Your instructions: Among the entries below, how many lines contain the string "text"? Reply with that number alone.
════
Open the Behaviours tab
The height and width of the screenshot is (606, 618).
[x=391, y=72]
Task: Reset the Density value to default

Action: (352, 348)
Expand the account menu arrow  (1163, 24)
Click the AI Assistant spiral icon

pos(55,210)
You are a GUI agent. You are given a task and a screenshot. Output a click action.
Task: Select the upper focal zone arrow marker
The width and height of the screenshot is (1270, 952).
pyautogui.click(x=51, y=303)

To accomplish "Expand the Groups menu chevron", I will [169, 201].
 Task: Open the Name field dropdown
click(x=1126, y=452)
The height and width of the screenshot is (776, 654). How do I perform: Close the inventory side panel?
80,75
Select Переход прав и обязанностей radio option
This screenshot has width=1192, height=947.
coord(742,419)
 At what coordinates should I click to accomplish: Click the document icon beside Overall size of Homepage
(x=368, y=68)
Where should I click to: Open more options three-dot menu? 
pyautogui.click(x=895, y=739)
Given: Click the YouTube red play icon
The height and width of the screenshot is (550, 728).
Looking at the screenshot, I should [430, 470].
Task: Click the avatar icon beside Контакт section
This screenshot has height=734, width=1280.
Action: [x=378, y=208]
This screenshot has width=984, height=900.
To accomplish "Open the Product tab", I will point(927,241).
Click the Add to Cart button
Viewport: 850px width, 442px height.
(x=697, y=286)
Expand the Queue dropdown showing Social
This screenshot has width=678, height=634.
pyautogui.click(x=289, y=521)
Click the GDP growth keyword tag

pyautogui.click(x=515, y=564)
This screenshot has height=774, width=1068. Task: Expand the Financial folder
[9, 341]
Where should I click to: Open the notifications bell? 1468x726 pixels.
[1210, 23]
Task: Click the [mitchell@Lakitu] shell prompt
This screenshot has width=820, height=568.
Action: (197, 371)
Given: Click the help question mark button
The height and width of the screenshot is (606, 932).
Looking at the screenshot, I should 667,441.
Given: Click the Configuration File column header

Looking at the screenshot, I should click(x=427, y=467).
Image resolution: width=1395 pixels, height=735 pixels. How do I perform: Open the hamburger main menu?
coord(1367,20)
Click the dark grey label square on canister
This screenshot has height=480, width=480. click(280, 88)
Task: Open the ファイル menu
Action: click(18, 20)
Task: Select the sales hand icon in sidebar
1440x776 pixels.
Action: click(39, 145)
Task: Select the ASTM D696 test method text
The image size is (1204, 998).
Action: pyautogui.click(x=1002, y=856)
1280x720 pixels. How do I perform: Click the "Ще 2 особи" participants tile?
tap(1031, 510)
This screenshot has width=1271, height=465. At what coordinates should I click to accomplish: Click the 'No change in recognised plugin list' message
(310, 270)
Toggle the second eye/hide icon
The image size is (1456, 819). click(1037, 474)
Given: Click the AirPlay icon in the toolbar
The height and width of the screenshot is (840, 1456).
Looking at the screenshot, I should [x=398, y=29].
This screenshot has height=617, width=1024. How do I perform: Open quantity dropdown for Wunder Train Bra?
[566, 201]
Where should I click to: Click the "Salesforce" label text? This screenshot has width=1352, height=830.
════
Result of this task: 2